* [DATA PROVIDED]
== == ==

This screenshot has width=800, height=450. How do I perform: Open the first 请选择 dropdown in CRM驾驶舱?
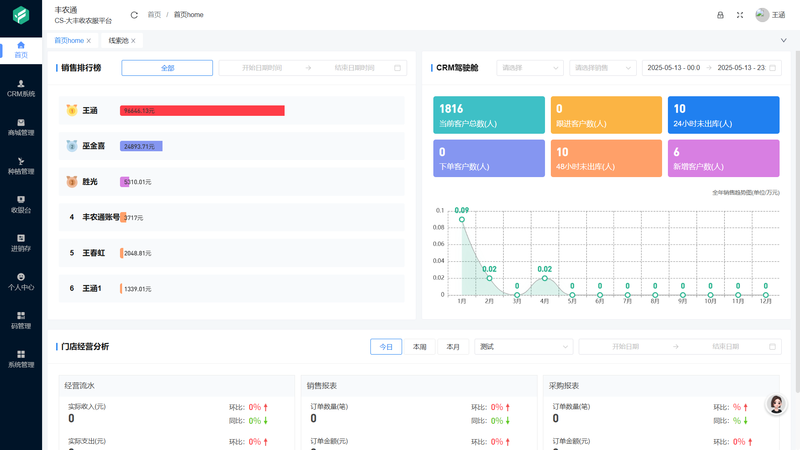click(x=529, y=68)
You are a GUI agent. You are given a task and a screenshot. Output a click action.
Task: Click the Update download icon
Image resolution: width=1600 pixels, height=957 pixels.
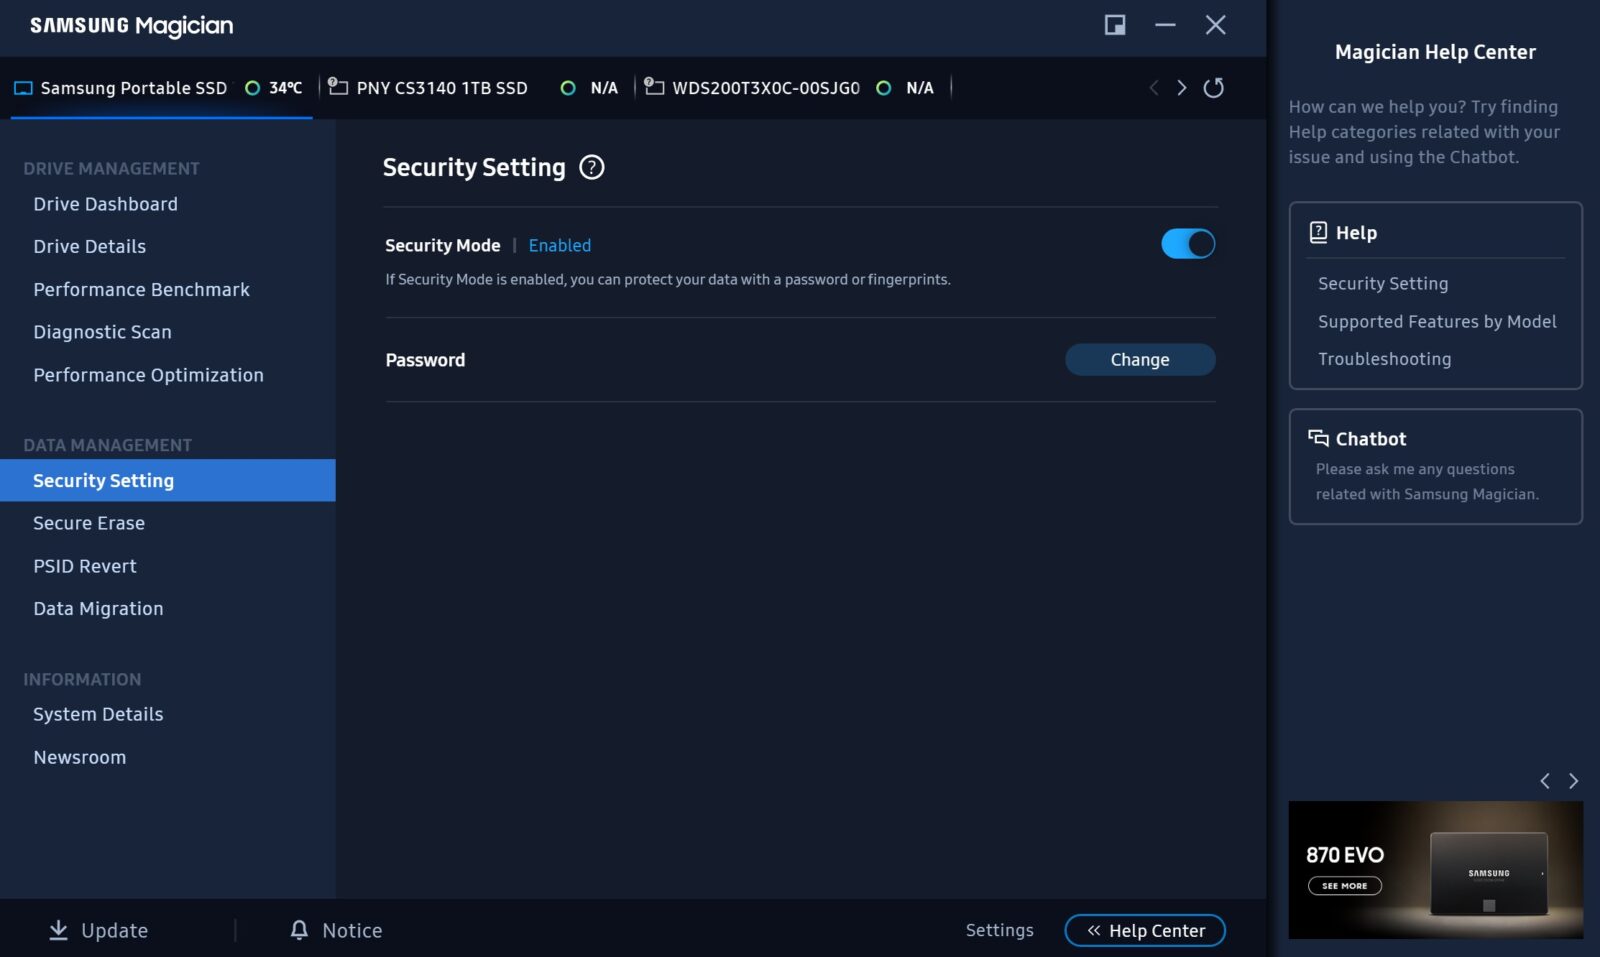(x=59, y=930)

== == ==

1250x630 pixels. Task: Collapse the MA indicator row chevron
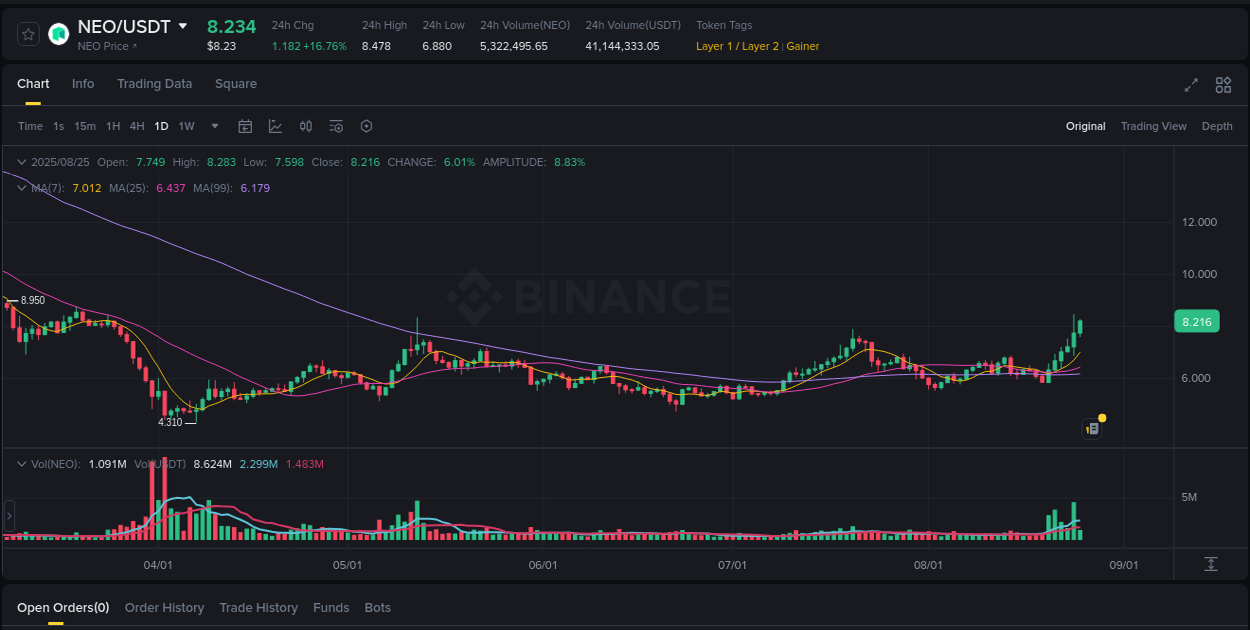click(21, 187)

== == ==

* [WORK REQUIRED] Copy the material from the line with "This screenshot has" to the line with "click(x=529, y=68)", both lines included. Multiply each coordinate in the answers by 1.75 and round to whole numbers, rounding halves up, but leave all other text unchanged and omit the pictures.

* [RIGHT ANSWER]
This screenshot has width=800, height=450. How do I perform: Open the first 请选择 dropdown in CRM驾驶舱?
click(x=926, y=119)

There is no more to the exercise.